Task objective |
Would you please return the lines of the entries below starting at the line that has "Where should I click to: Click the large" and ending at the line that has "Click the line connecting the two steps", both included, exactly as they are?

Records for this task |
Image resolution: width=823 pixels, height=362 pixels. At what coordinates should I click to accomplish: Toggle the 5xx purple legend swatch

==

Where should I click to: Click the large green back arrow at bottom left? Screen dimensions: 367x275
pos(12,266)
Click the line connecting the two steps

--

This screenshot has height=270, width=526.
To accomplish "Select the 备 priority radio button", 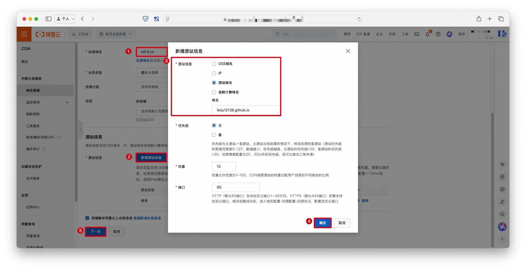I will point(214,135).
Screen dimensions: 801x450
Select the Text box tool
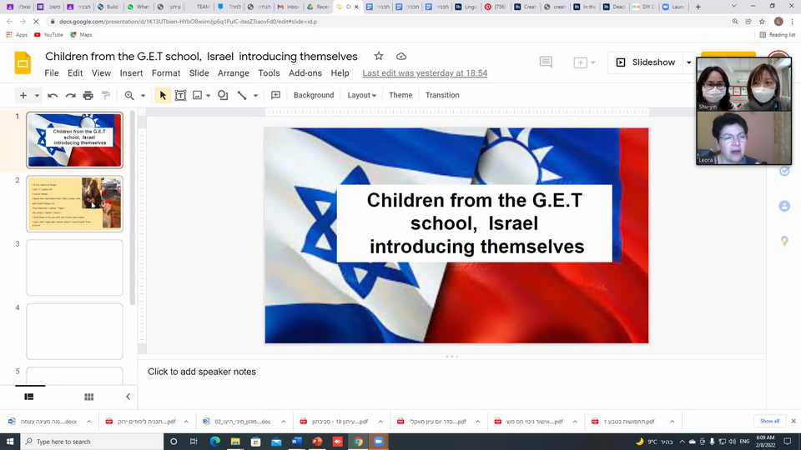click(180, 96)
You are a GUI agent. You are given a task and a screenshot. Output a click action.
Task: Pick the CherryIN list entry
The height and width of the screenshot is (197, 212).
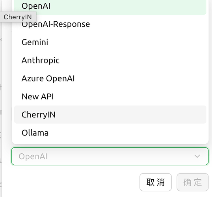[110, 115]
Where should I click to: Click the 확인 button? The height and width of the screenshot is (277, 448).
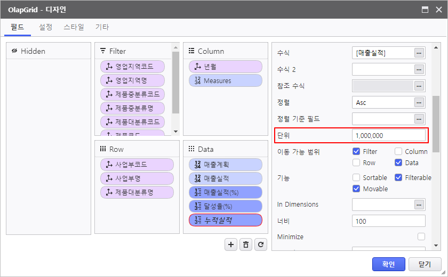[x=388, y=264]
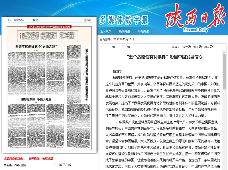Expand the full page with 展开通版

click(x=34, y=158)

Reply |
Where should I click to: Click the large green back arrow at bottom left? Screen dimensions: 367x275
pos(12,266)
Click the line connecting the two steps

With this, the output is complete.